There followed a moment of silence as he passed the phone over. Perhaps because it was so quiet, Harper caught a noise in the street, the gravelly rumble and crash of a big truck moving along the road. She was unused to hearing traffic after dark, these days. There was a curfew.

Connor Jr. said, “Hi, Harper,” bringing her thoughts back to the world on the other end of the line.

“Hi, Connor Jr.”

“Daddy is crying. He says he hit his head on sumpin’.”

“You have to give him a kiss and make it better.”

“Okay. Are you crying? Why are you crying, too? Did you hit your head?”

“Yes.”

“Everyone is hitting their head!”

“It’s that kind of night.”

Something thumped. Connor Jr. cried, “I just hit my head!”

“Don’t do that,” Harper said.

Harper noticed, in a distracted, half-conscious way, that the big truck she had heard earlier was still out in the street, still rumbling.

The thump thumped again.

“I hit my head again!” Connor Jr. said happily. “We all hit our heads!”

“No more,” Harper said. “You’ll give yourself a headache.”

“I did give myself a headache,” he announced with great cheer.

She kissed the phone with a loud wet smack. “I kissed the phone. Did you feel it?”

“Uh-huh! I did. Thank you. I feel better already.”

“Good,” she said.

The knocker slammed on the front door. Harper came up off the couch, as startled as if she had heard a shot in the street.

“Did you just thump your head again?” Connor Jr. asked. “I heard you thump it real hard!”

Harper took a step toward the front hall. The thought was in her that she was walking in the wrong direction—she ought to be headed for the bedroom to get her carpetbag. She couldn’t think of a single person who might be at the door this time of the evening that she would want to see.

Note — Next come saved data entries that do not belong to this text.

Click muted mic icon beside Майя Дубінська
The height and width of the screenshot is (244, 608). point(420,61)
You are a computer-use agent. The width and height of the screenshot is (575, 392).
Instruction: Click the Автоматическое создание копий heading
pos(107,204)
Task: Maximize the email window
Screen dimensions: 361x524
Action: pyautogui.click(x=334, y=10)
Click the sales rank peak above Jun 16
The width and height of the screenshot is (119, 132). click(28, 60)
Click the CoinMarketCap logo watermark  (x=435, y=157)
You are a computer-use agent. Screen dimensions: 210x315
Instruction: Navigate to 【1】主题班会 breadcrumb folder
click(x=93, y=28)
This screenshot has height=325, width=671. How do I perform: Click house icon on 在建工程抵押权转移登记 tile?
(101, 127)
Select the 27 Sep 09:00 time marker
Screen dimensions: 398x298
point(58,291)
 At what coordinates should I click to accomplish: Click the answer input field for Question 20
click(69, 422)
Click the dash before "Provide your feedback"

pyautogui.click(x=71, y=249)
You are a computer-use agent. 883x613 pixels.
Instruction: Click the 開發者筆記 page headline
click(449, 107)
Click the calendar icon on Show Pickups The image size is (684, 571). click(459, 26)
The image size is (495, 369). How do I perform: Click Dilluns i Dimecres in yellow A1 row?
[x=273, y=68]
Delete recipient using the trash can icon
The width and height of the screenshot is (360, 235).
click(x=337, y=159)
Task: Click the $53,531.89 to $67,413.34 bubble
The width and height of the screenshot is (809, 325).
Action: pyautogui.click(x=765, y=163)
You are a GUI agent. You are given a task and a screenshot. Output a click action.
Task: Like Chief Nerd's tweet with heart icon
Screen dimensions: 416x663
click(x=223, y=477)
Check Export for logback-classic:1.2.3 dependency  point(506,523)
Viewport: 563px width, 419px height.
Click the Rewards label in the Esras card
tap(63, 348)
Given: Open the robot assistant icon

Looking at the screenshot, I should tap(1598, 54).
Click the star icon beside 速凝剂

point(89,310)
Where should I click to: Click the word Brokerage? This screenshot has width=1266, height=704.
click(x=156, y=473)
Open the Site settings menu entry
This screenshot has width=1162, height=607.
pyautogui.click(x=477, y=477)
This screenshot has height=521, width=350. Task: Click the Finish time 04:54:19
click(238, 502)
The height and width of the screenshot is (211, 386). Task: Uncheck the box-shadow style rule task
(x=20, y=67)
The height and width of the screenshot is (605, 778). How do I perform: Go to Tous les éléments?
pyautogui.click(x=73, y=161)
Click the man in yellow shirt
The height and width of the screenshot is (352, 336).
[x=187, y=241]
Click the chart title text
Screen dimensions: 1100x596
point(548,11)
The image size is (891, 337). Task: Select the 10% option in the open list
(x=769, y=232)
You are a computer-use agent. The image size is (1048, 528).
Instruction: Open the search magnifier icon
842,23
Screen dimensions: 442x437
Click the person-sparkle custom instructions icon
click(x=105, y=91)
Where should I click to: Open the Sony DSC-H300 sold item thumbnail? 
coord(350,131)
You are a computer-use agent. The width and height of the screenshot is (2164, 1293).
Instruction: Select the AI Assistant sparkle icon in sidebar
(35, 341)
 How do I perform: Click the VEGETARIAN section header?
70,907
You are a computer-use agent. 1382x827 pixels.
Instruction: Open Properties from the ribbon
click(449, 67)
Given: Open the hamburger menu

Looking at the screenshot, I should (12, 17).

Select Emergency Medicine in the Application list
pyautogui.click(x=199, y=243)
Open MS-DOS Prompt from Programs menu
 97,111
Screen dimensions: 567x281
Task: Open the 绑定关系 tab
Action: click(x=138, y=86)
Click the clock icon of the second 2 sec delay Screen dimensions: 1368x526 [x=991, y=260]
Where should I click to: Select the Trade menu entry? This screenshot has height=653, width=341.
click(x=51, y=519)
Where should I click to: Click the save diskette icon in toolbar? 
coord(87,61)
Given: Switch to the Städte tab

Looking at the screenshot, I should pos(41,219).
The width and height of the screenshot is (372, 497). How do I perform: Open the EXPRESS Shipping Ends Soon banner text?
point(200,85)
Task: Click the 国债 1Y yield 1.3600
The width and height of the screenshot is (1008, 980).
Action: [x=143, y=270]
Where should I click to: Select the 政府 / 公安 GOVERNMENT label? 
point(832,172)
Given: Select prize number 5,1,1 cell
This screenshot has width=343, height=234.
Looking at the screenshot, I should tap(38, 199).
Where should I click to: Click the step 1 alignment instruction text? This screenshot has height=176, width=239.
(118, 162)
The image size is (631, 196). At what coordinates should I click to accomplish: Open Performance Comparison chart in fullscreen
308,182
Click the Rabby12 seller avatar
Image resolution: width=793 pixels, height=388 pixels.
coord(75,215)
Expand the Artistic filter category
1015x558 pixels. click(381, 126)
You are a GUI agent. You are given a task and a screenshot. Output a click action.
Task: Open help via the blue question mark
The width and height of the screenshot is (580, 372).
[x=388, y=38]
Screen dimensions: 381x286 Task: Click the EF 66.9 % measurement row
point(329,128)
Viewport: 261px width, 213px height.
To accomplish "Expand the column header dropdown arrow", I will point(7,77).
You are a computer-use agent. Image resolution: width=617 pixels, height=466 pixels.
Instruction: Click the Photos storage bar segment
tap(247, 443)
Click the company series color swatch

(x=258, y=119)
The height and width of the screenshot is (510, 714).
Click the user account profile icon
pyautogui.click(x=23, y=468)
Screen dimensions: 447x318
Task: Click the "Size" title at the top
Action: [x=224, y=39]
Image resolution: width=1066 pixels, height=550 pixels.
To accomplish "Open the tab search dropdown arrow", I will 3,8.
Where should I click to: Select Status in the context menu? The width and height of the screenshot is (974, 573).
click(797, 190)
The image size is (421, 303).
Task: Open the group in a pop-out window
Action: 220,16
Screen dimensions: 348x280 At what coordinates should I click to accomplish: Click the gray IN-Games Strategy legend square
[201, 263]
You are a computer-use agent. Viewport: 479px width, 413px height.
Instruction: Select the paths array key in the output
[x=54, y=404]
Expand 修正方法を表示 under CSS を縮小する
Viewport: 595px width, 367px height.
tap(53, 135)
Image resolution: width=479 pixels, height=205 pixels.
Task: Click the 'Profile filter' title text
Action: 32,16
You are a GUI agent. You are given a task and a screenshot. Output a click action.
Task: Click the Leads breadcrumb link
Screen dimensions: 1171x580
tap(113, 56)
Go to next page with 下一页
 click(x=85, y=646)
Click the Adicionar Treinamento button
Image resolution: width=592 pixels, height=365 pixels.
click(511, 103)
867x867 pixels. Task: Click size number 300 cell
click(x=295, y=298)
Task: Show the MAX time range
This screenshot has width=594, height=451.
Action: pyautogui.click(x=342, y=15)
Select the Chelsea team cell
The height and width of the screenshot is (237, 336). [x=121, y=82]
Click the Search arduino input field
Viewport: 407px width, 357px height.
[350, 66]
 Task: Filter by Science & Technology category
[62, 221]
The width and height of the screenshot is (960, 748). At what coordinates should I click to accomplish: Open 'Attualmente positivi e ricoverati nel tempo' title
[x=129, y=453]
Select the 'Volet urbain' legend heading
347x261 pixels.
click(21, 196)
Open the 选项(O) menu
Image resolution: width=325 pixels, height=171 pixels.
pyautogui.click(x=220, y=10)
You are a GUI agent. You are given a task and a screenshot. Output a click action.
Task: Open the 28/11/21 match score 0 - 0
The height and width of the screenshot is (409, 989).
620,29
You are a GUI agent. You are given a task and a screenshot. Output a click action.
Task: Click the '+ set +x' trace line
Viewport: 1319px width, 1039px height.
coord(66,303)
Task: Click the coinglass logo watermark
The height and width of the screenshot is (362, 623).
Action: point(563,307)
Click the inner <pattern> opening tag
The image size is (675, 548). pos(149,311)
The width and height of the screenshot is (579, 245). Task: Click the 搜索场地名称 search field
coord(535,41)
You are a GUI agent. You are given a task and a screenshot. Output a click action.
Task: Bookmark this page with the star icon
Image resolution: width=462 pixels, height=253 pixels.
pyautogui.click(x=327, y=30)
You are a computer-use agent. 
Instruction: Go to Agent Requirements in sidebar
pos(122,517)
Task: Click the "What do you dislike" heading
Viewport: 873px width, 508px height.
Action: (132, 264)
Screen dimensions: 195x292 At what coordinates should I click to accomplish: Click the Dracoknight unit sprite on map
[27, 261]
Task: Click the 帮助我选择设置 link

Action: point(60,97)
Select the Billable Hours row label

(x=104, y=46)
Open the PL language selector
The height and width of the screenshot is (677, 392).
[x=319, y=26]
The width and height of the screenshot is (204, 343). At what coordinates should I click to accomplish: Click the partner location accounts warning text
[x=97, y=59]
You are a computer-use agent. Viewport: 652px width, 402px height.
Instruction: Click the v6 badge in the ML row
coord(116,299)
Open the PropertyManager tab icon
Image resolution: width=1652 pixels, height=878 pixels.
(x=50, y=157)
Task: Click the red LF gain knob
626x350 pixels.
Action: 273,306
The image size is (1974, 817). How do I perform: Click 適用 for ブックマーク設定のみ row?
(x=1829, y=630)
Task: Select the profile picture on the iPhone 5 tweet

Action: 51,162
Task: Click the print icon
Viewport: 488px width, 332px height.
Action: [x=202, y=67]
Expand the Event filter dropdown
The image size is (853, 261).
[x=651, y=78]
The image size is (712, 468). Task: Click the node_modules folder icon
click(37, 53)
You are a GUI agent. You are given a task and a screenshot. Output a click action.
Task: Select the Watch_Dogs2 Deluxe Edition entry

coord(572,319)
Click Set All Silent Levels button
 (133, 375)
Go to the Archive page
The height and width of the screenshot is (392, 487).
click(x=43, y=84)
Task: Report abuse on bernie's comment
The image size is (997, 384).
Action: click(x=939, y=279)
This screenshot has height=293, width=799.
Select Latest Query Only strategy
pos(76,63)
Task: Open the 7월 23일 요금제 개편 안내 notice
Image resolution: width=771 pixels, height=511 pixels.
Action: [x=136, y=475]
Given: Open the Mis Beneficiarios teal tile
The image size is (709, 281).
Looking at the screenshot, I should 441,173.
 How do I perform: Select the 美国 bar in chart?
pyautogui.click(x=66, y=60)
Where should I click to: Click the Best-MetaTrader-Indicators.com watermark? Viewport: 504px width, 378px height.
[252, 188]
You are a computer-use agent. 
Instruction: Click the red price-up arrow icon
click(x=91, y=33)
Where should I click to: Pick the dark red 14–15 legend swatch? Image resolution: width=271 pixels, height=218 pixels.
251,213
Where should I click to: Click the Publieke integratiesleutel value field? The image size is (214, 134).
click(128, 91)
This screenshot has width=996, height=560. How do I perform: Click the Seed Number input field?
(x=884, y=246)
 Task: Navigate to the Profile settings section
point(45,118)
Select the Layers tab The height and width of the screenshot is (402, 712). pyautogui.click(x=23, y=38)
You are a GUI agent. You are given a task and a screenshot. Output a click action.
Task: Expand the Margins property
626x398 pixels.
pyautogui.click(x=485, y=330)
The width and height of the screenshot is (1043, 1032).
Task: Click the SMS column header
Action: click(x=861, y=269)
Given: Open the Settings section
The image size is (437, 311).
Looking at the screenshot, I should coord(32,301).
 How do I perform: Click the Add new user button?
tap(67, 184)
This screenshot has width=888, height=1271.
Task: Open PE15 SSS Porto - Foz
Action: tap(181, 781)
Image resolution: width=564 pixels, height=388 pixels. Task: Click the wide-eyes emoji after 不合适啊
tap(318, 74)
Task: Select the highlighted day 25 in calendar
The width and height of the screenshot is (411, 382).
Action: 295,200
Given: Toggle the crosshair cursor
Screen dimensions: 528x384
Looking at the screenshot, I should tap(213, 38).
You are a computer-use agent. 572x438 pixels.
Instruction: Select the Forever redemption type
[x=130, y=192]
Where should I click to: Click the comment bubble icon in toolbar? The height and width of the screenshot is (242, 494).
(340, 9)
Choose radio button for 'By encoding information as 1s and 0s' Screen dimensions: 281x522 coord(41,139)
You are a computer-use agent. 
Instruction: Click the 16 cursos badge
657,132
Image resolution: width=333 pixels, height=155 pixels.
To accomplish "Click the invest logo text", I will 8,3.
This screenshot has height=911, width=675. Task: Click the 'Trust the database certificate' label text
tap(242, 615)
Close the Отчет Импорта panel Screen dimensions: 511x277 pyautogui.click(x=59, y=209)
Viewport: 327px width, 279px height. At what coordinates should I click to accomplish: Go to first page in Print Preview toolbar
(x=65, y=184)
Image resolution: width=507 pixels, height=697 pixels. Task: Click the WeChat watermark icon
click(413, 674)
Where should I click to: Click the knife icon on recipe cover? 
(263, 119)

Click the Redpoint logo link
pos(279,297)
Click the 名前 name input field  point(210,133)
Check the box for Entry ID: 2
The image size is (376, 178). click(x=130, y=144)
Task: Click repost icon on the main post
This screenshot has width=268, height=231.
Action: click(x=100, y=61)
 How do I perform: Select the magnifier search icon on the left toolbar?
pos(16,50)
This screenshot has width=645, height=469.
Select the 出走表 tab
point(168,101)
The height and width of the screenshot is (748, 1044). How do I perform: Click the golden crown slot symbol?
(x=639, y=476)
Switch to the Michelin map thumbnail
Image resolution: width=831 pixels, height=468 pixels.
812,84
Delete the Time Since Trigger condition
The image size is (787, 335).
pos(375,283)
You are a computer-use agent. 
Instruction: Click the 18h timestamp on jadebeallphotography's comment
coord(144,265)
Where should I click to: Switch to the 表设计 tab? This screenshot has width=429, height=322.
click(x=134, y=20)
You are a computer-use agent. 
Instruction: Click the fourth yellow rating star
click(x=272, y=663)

“Do you want a kiss to make it better?” Connor Jr. said.

“Sure. A kiss to make it better and a kiss good night,” she said.

She heard a damp smooch, and then, in a soft, almost shy tone, Connor Jr. said, “There. That should do it.”

“It did.”

“I have to go now. I got to brush my teeth. Then I get my story.”

“Go have your story, Connor Jr.,” she said. “Good night.”

Out in the hall she heard a sound she didn’t recognize: a rattling-rasping click-and-clack. A muted bang. She waited for Connor Jr. to say good night back to her, but he never did, and at last it came to her that there was something different about the silence on the other end of the line. When she lowered her phone she discovered it was dead, had lost the last of its charge. It was just a paperweight now.

The raspy click-clack-bang came once more.

Harper stepped into the front hall but held up, two yards from the door, listening to the stillness.

“Hello?” she asked.

The door opened four inches before the chain caught it with another loud rattly bang. Jakob peered through the open space into the hallway.

“Harper,” he said. “Hey, wanna let me in? I want to talk.”